The basics of OO are available to all of us for understanding. We just need to view what we do in the appropriate ways.

I write my own commands all the time, am comfortable with converting C
structures into RPG DS specs and in my vanity, I like to think I have a
handle on the basics of OO.

None of that prepared me for polymorphism. Books with kindly gentlemen
on the cover with examples of animals for classes just didn't help me
out. I don't do enough Java to make that conceptual leap I guess. I'm
not saying that an RPG guy can't pick up polymorphism the same way I
picked up RPG, but it seems a lot harder.

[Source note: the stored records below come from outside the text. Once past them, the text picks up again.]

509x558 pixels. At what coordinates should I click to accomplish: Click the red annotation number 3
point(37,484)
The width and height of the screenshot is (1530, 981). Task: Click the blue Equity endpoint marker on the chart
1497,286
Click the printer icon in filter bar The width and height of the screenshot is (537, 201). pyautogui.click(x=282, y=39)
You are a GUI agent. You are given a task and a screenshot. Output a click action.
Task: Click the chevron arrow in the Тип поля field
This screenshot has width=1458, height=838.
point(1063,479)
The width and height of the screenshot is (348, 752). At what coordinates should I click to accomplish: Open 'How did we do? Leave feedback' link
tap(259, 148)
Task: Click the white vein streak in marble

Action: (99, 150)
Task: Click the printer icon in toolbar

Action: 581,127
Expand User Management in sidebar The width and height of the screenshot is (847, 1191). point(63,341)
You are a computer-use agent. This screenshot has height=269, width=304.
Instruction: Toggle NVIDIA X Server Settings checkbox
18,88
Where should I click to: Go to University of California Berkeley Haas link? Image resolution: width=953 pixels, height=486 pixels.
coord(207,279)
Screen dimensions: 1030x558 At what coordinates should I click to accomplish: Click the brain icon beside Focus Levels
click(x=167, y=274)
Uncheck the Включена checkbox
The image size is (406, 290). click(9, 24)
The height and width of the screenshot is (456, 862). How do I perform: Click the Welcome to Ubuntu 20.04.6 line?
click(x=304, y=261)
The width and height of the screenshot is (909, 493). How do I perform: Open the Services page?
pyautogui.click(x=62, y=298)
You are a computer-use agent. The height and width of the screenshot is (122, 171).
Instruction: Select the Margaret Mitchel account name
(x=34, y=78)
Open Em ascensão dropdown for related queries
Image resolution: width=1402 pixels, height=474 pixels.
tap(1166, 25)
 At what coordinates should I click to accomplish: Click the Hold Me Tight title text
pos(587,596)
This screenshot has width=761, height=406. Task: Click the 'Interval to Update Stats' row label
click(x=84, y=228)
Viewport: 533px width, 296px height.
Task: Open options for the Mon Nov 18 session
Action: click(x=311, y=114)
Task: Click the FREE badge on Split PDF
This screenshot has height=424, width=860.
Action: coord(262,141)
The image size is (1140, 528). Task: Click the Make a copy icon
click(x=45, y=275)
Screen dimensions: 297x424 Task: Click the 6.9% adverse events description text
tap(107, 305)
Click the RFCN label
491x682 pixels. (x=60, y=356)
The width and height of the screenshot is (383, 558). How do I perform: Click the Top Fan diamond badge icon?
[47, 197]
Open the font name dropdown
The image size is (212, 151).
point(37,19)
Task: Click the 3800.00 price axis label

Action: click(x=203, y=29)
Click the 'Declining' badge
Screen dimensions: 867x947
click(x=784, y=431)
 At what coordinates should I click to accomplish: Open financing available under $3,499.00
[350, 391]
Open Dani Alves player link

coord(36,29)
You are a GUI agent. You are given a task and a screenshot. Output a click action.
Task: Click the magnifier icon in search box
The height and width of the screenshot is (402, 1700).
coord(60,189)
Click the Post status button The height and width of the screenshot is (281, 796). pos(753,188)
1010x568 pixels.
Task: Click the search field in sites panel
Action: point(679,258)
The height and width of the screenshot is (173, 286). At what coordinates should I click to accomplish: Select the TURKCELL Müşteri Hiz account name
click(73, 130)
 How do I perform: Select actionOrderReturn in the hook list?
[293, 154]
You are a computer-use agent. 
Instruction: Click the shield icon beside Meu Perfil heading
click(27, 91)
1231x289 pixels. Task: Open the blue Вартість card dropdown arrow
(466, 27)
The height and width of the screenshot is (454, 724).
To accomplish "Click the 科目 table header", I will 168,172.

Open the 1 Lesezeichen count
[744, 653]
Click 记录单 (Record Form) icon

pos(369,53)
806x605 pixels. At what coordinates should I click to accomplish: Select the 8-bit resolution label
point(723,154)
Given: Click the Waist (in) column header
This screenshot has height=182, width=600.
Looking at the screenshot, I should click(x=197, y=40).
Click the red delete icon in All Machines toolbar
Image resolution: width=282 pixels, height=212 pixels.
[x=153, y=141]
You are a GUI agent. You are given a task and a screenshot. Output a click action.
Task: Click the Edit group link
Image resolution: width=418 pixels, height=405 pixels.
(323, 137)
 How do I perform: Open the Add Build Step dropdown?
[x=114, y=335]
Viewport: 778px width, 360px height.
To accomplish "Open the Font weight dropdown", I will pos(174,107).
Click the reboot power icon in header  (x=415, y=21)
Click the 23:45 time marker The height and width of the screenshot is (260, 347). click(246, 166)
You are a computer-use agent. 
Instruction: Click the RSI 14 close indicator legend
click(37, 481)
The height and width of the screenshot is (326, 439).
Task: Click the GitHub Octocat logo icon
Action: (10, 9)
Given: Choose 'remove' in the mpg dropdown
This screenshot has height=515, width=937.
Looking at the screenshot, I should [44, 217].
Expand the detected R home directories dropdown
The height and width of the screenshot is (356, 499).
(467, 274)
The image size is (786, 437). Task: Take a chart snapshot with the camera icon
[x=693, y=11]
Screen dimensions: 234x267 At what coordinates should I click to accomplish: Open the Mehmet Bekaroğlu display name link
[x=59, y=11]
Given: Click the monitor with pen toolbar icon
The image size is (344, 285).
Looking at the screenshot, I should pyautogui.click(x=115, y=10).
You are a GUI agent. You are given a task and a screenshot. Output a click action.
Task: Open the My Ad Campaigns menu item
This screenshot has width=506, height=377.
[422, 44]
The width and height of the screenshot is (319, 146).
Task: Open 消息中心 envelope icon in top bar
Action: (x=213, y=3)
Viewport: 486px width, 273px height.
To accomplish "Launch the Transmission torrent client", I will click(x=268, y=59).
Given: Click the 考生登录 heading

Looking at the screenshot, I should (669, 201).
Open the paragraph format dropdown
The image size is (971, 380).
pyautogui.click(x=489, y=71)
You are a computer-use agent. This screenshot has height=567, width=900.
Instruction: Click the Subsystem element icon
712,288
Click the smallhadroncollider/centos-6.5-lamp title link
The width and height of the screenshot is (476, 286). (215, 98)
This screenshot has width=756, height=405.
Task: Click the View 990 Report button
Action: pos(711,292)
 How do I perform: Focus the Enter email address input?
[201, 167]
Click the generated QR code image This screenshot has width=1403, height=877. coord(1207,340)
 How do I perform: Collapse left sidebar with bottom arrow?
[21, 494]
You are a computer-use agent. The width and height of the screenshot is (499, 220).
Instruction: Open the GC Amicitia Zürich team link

Agreed. Of course, The Cycle didn't exactly prepare us all for fully
procedural files either. But getting the basics of RPG helped with RPG
II. And RPG II helped with learning RPG III. And...

As for me, I might _start_ thinking about aspects of polymorphism by
looking at how DSPFD reacts when used with a PF-DTA and with a PRTF.
Inheritance elements from *FILE can be seen above the differentiated
elements. I might think about CRTDTAARA with either *CHAR or *DEC and
how that affects CHGDTAARA and RTVDTAARA.

It gets a little tricky when going beyond basics to function
overloading, etc., and even harder when trying to make the jump from
"object based" to a more complete "object oriented", but ya' gotta start
somewhere. If changing to something new didn't have, well, new stuff, there'd be no reason to change or grow.

Might as well start with the familiar.